Exercise brief
Take each line of the records below that contains the string "options" and copy it.

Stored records
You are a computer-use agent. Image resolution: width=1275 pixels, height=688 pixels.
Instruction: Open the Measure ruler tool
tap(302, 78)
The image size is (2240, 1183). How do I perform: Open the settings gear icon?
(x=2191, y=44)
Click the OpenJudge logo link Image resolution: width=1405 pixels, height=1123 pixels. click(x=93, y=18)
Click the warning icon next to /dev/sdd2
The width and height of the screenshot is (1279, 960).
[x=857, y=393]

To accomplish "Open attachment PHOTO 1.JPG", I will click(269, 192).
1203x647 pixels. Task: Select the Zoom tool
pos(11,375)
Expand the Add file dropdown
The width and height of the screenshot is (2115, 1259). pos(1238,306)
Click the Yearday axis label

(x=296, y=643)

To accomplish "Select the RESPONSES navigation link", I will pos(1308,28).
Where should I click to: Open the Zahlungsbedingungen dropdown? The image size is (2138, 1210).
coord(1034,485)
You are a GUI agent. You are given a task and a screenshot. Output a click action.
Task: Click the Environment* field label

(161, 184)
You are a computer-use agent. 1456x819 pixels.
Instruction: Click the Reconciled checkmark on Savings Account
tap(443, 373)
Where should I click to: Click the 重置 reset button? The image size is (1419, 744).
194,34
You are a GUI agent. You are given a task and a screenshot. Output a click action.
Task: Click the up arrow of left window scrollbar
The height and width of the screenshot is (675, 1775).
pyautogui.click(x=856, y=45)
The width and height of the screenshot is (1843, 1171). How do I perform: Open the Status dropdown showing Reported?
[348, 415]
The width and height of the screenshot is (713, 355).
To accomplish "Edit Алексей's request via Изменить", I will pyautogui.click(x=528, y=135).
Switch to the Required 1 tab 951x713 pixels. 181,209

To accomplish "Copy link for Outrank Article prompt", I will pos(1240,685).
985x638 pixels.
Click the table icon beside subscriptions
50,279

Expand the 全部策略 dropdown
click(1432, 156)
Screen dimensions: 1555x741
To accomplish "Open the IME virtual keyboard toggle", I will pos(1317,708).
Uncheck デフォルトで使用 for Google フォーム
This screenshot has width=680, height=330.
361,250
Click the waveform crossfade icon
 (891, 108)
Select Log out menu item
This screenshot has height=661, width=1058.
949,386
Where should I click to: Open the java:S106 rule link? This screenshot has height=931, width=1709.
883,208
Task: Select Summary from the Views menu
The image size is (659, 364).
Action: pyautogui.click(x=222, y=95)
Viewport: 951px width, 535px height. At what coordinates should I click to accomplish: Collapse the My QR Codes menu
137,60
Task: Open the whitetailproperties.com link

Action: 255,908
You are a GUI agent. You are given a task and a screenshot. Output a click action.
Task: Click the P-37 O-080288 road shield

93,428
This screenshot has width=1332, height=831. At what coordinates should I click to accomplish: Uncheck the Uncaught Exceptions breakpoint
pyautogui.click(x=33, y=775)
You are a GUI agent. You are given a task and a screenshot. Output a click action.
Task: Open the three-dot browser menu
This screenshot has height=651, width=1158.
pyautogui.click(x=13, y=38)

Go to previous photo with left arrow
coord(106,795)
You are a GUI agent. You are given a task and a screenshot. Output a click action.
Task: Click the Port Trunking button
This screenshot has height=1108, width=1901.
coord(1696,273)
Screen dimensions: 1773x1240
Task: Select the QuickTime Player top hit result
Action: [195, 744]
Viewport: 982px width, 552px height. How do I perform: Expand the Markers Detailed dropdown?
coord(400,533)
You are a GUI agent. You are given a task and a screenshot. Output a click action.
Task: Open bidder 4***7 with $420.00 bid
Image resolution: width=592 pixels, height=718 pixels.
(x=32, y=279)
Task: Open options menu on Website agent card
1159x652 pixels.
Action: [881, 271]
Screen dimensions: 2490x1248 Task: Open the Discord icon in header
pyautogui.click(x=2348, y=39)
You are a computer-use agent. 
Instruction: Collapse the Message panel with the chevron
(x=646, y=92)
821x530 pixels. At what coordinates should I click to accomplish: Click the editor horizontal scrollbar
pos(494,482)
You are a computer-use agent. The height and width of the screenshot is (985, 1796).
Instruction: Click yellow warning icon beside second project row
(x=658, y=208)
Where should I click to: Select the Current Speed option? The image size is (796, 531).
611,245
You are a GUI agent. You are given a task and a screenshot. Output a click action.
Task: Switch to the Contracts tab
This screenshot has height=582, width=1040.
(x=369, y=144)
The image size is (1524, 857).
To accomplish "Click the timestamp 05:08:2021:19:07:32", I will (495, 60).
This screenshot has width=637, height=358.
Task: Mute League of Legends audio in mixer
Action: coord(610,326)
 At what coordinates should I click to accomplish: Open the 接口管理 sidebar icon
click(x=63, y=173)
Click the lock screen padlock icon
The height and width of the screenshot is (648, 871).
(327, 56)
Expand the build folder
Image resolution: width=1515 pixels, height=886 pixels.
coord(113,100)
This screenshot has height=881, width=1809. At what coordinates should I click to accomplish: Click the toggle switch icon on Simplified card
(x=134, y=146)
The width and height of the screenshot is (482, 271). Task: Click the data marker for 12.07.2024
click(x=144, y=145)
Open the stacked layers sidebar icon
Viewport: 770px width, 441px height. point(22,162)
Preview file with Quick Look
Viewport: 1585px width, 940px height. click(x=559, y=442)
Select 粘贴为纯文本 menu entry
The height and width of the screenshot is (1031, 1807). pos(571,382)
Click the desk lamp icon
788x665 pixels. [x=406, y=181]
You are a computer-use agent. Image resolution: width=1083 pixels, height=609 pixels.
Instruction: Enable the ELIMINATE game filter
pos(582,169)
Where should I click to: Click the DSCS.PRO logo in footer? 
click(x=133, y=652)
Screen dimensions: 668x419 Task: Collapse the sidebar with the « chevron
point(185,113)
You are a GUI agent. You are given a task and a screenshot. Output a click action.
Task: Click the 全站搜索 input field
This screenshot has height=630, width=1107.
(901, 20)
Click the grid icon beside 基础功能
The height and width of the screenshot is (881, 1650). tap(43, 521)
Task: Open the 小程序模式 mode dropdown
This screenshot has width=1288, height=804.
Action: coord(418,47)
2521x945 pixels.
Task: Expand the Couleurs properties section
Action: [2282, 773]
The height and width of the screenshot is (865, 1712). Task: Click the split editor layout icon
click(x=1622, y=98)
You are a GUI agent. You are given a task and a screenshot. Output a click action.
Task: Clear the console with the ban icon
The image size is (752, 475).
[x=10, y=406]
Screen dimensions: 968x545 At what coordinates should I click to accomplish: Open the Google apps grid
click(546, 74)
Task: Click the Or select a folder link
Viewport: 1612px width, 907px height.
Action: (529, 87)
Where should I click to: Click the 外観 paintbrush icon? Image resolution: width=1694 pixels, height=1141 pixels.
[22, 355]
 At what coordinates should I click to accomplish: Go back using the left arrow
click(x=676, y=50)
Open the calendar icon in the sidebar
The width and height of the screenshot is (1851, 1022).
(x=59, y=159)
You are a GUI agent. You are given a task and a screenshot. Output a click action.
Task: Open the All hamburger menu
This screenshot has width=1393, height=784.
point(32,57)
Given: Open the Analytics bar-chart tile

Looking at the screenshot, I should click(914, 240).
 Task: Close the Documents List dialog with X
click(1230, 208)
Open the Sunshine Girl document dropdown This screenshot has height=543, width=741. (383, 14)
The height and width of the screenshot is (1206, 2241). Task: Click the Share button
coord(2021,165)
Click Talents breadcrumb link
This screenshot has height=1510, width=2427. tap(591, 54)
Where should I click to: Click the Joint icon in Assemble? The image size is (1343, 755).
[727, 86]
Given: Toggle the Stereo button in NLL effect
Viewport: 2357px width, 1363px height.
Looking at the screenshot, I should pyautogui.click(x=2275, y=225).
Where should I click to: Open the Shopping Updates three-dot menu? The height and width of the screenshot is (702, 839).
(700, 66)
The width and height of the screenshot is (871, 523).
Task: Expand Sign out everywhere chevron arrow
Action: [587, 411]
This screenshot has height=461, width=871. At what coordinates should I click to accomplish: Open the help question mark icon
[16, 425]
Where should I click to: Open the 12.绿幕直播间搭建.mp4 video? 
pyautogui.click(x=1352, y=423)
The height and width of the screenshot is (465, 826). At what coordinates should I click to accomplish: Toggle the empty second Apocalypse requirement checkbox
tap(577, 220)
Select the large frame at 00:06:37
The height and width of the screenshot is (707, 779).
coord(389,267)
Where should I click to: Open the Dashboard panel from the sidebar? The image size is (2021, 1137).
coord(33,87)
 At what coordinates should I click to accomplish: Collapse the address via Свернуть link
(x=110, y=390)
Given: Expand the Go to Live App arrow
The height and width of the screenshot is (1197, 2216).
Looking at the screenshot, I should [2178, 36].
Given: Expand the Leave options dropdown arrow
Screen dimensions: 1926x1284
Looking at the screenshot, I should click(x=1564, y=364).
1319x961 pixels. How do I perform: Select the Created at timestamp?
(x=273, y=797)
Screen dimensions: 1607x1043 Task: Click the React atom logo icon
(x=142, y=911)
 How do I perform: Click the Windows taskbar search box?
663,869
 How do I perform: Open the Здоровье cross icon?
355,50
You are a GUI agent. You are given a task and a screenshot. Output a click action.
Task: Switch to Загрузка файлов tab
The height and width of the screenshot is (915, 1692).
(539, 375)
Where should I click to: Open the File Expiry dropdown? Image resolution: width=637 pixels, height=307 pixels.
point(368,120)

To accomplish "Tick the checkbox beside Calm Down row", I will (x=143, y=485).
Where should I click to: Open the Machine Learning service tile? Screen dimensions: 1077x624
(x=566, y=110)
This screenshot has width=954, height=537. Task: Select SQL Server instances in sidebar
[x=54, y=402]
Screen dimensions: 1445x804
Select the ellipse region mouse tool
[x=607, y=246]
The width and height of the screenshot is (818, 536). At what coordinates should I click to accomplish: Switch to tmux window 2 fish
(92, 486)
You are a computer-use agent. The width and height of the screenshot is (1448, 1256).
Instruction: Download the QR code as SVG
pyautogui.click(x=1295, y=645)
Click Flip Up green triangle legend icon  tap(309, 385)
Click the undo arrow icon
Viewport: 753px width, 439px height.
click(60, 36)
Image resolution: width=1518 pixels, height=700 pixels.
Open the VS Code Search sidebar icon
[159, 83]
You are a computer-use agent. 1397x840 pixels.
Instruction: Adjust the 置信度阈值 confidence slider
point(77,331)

Solution below
Task: Open options menu on Website agent card
Given: Expand the Leave options dropdown arrow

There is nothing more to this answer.